Records for this exercise

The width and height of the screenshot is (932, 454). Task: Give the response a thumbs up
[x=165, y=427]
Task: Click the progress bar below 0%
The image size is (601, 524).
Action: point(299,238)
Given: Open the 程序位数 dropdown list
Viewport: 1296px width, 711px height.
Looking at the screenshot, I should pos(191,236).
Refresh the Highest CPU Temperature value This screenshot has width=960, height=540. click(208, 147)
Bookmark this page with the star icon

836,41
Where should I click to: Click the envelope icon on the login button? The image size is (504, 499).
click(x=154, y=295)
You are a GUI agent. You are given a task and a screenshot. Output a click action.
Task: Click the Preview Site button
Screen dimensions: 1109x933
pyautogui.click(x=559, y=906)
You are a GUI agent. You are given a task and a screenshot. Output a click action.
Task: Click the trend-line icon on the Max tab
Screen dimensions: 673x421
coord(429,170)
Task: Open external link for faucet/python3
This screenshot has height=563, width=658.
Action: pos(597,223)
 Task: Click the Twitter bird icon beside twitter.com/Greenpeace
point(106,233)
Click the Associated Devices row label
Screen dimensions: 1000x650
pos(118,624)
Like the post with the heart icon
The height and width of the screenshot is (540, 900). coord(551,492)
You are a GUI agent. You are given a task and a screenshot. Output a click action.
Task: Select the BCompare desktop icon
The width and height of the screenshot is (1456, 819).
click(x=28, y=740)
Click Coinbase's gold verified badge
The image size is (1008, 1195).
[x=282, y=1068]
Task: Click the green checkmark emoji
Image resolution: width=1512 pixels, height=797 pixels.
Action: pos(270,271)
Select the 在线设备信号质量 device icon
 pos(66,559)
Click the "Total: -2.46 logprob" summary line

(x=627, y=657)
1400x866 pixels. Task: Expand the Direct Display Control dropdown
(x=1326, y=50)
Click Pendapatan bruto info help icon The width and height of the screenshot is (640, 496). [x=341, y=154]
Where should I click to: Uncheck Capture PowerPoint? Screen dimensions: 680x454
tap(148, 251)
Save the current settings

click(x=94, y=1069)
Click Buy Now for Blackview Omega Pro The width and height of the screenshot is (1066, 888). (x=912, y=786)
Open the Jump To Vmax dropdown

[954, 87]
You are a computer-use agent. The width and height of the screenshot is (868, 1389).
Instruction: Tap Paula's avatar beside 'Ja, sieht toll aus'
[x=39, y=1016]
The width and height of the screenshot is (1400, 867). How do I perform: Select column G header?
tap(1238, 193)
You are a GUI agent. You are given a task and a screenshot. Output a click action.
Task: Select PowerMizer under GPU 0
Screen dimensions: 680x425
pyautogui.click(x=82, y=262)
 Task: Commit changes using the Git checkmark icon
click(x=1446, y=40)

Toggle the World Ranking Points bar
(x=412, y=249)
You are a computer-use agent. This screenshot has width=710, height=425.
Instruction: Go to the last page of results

Your goal
Can you return all the rows above verbatim, with nothing changed or left out?

Exercise output
The width and height of the screenshot is (932, 454). Task: Give the response a thumbs up
[x=165, y=427]
Task: Click the progress bar below 0%
The image size is (601, 524).
Action: point(299,238)
Given: Open the 程序位数 dropdown list
Viewport: 1296px width, 711px height.
Looking at the screenshot, I should pos(191,236).
Refresh the Highest CPU Temperature value This screenshot has width=960, height=540. click(208, 147)
Bookmark this page with the star icon

836,41
Where should I click to: Click the envelope icon on the login button? The image size is (504, 499).
click(x=154, y=295)
You are a GUI agent. You are given a task and a screenshot. Output a click action.
Task: Click the Preview Site button
Screen dimensions: 1109x933
pyautogui.click(x=559, y=906)
You are a GUI agent. You are given a task and a screenshot. Output a click action.
Task: Click the trend-line icon on the Max tab
Screen dimensions: 673x421
coord(429,170)
Task: Open external link for faucet/python3
This screenshot has height=563, width=658.
Action: pos(597,223)
 Task: Click the Twitter bird icon beside twitter.com/Greenpeace
point(106,233)
Click the Associated Devices row label
Screen dimensions: 1000x650
pos(118,624)
Like the post with the heart icon
The height and width of the screenshot is (540, 900). coord(551,492)
You are a GUI agent. You are given a task and a screenshot. Output a click action.
Task: Select the BCompare desktop icon
The width and height of the screenshot is (1456, 819).
click(x=28, y=740)
Click Coinbase's gold verified badge
The image size is (1008, 1195).
[x=282, y=1068]
Task: Click the green checkmark emoji
Image resolution: width=1512 pixels, height=797 pixels.
Action: pos(270,271)
Select the 在线设备信号质量 device icon
 pos(66,559)
Click the "Total: -2.46 logprob" summary line

(x=627, y=657)
1400x866 pixels. Task: Expand the Direct Display Control dropdown
(x=1326, y=50)
Click Pendapatan bruto info help icon The width and height of the screenshot is (640, 496). [x=341, y=154]
Where should I click to: Uncheck Capture PowerPoint? Screen dimensions: 680x454
tap(148, 251)
Save the current settings

click(x=94, y=1069)
Click Buy Now for Blackview Omega Pro The width and height of the screenshot is (1066, 888). (x=912, y=786)
Open the Jump To Vmax dropdown

[954, 87]
You are a computer-use agent. The width and height of the screenshot is (868, 1389).
Instruction: Tap Paula's avatar beside 'Ja, sieht toll aus'
[x=39, y=1016]
The width and height of the screenshot is (1400, 867). How do I perform: Select column G header?
tap(1238, 193)
You are a GUI agent. You are given a task and a screenshot. Output a click action.
Task: Select PowerMizer under GPU 0
Screen dimensions: 680x425
pyautogui.click(x=82, y=262)
 Task: Commit changes using the Git checkmark icon
click(x=1446, y=40)

Toggle the World Ranking Points bar
(x=412, y=249)
You are a computer-use agent. This screenshot has width=710, height=425.
Instruction: Go to the last page of results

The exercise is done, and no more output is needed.